**Testo scelto**

•••

Commento al Vangelo di domenica 12 Maggio 2019 – p. Alessandro Cortesi op

“Era necessario che fosse annunziata anche a voi (ebrei) la parola di Dio, …, ecco noi ci rivolgiamo ai pagani”.

Paolo e Barnaba durante il loro viaggio missionario si rivolgono per la prima volta ai pagani. E’ punto di svolta nella storia del cristianesimo primitivo. Matura una comprensione più profonda di scelte e gesti di Gesù. ‘Ti ho posto come luce delle nazioni, perché tu porti la salvezza sino all’estremità della terra’ (Is 49,6). Il servo di Jahwè è presenza di luce, inviato a portare la salvezza sino ai confini della terra, oltre i limiti dell’appartenenza ad un popolo o ad una religione. Ad Antiochia si attua un passaggio che trova il suo fondamento nelle promesse di Dio

Sorge una comprensione del disegno di Dio come dono di salvezza per tutti i popoli. La scelta di Paolo e Barnaba si connota in continuità con la fede ebraica: è ispirata dal coraggio che la Parola di Dio suscita e sorge dalla fedeltà alla stessa Parola.

•••

**Dati forniti**
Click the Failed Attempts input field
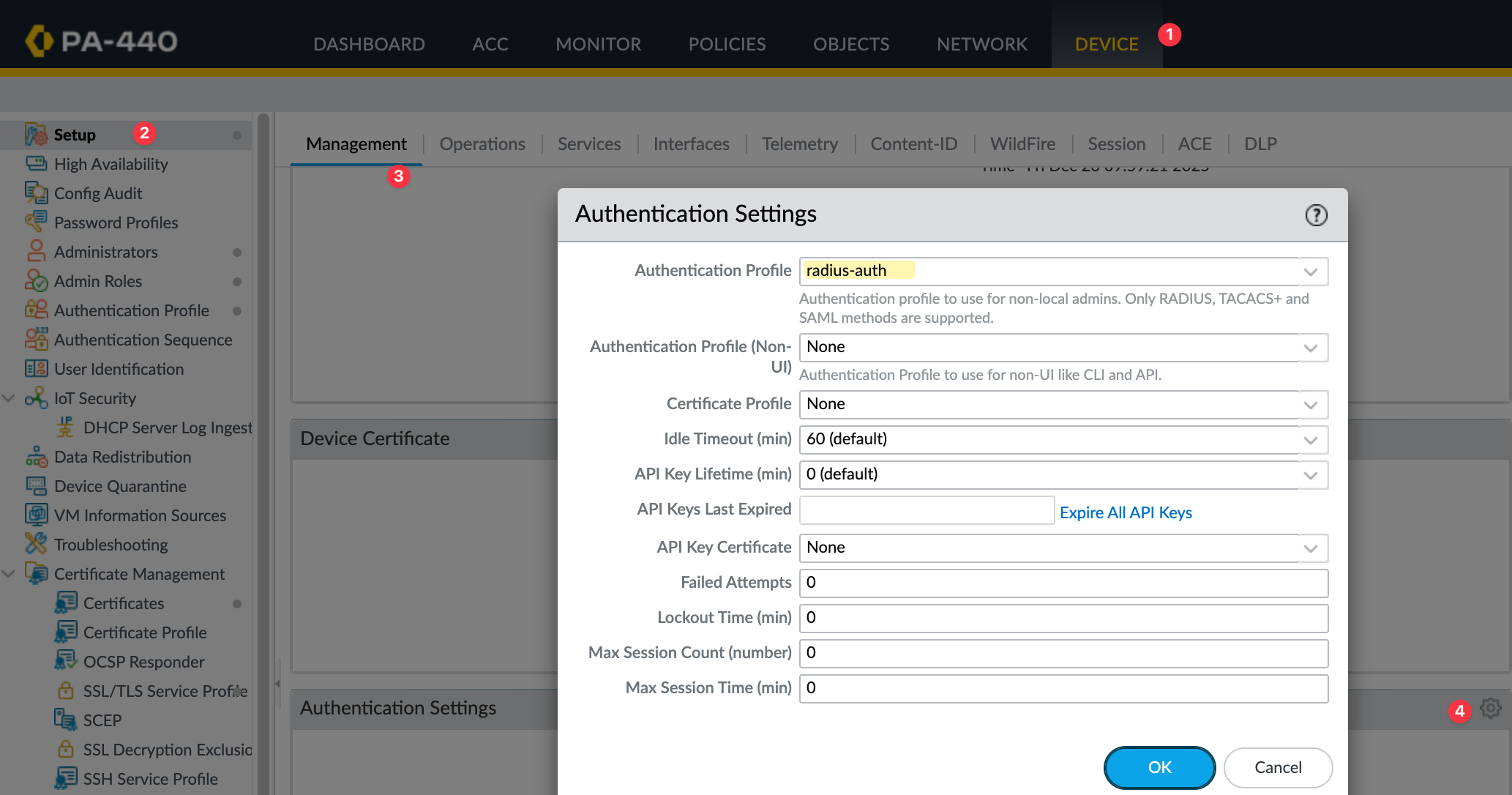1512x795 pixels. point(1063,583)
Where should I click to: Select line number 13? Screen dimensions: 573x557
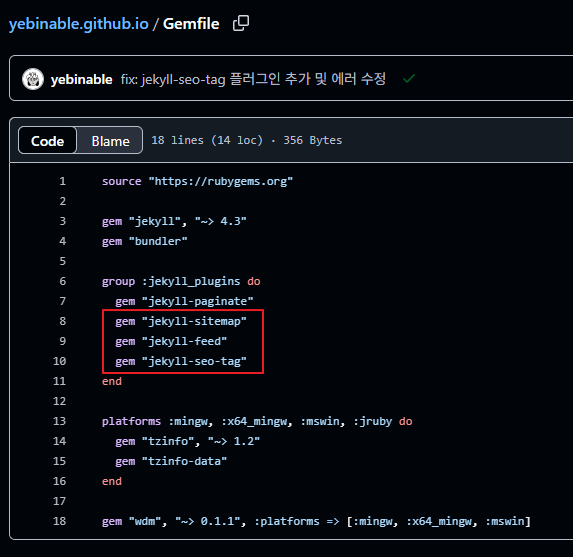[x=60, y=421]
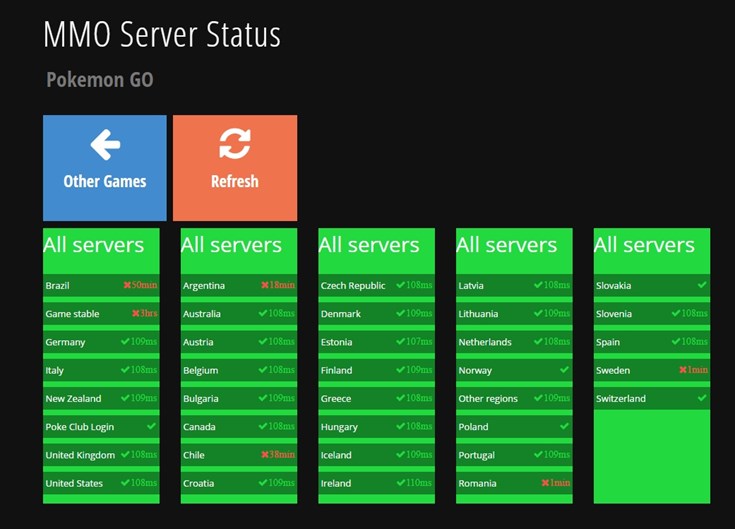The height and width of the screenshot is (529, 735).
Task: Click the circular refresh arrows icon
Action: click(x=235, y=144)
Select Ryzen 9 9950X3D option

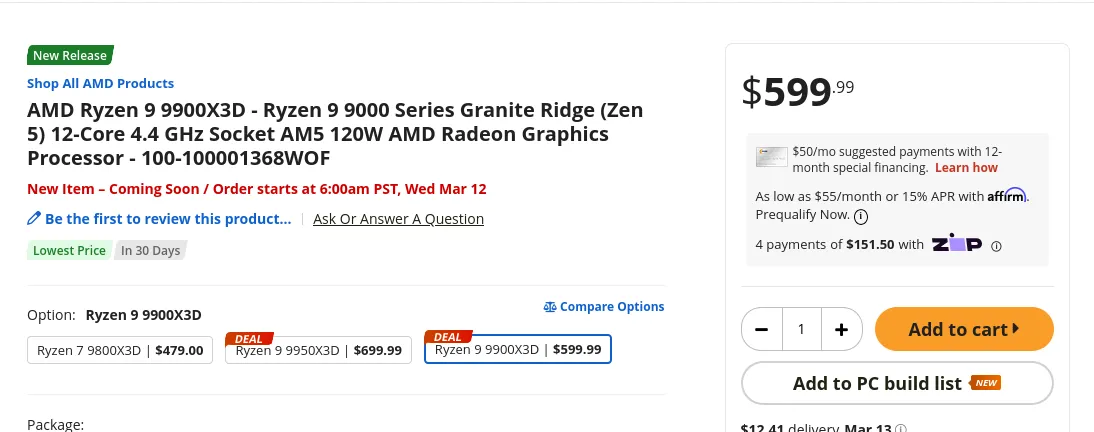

•••

**Compito da svolgere**
Riassumi in due frasi il commento al Vangelo riportato sopra.

**Soluzione**
Durante il loro viaggio missionario Paolo e Barnaba si rivolgono per la prima volta ai pagani: è un punto di svolta nel cristianesimo primitivo, che ad Antiochia trova fondamento nelle promesse di Dio e nella figura del servo di Jahwè inviato a portare la salvezza sino ai confini della terra. Ne nasce una comprensione del disegno di Dio come dono di salvezza per tutti i popoli, e la scelta dei due resta in continuità con la fede ebraica, ispirata dal coraggio che la Parola di Dio suscita e dalla fedeltà a essa.